# TEXT SHOWN

"""

By actively engaging with information rather than passively consuming it, you transform data into actionable knowledge.
Principle 4: Get Your Hands Dirty
Reading about something and actually doing it are completely different experiences. Theory gives you the maps, but practice makes you familiar with the territory. Whenever possible, I look for ways to dig in and apply new concepts quickly and tangibly.
As mentioned in my first post, that principle is a key part of this year’s blogging effort. When I wanted to better understand development with AI tools, I didn’t limit myself to reading articles, pouring through official documentation, and consuming YouTube videos; I built real applications that provide benefit to me.
The application I use to brainstorm, draft, refine, and publish my writings is one such personal application. It has revealed differences in Google’s Gemini CLI and Anthropic’s Claude Code that didn’t come up in my research.

"""

# WHAT IS REQUIRED
Continue the piece above on learning by doing, picking up right after its last sentence.

# RECORDED INFORMATION
"""

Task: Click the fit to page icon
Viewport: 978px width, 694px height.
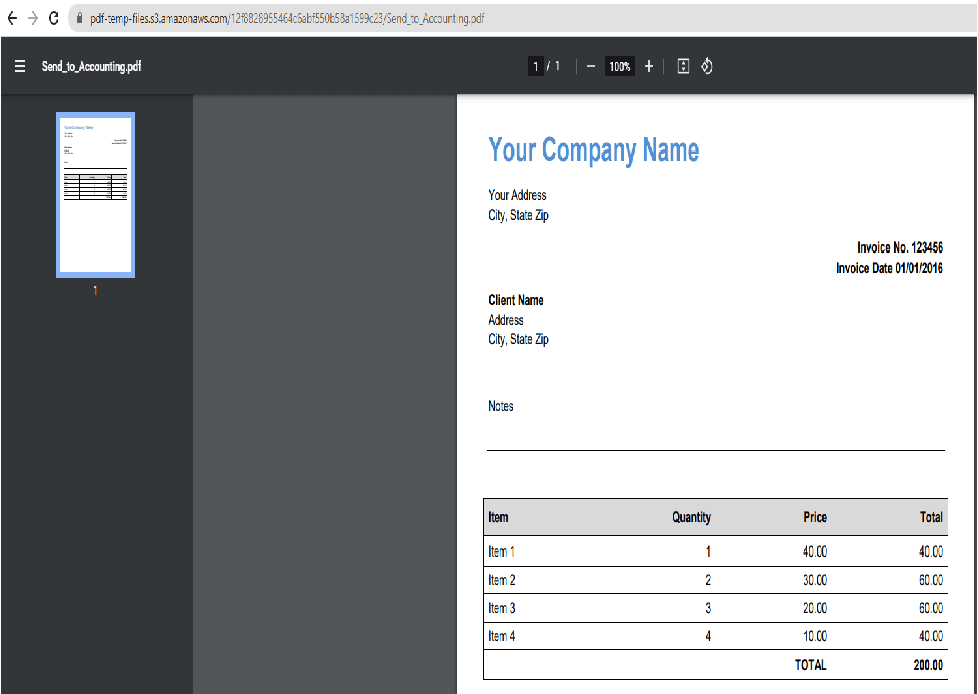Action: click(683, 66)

"""
"""

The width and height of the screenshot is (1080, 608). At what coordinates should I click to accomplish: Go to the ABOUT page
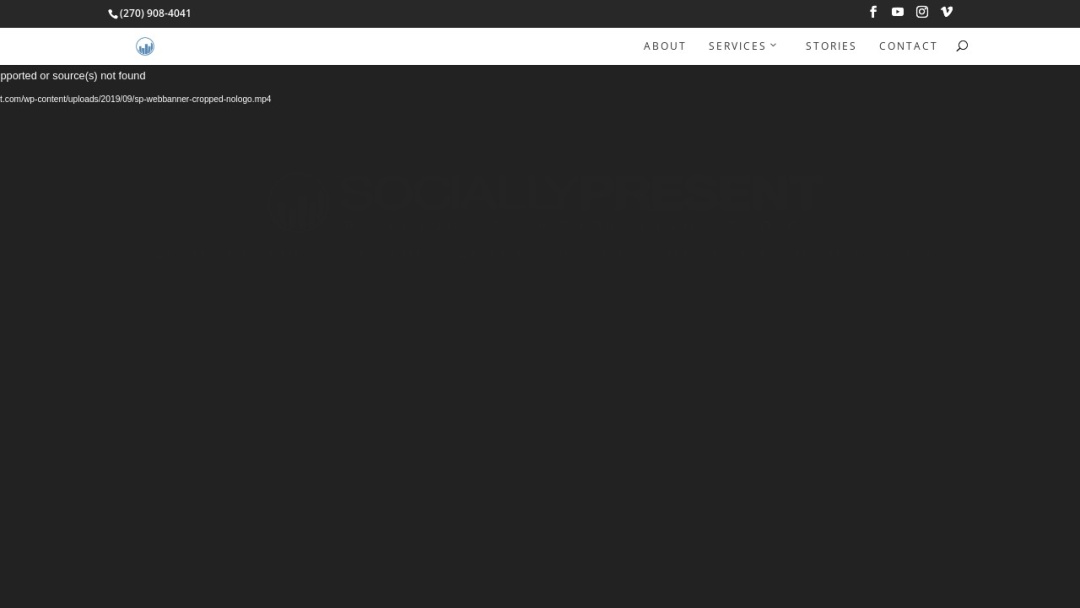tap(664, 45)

"""

# EXPECTED ANSWER
For instance, I know that Gemini needed its GEMINI.md file updated to instruct it to make changes only to the source code and then rebuild and redeploy the containers. I didn’t want it directly modifying the running containers as we would then have drift from the source files. Claude didn’t need this coaching, it intuitively knew that was a better way of doing things, and always rebuilt my containers from source without being instructed.
These are the types of insights that come from direct experience, not documentation.
The Continuous Learning Mindset
Learning how to learn is a continuous refinement process. Your optimal methods will evolve as your circumstances change, but these foundational principles provide a reliable framework for adaptation for experienced learners and a starting point for novices.
In a world where information is abundant but wisdom is scarce, the ability to learn effectively becomes your greatest competitive advantage. How do you learn? More importantly, how could you learn better?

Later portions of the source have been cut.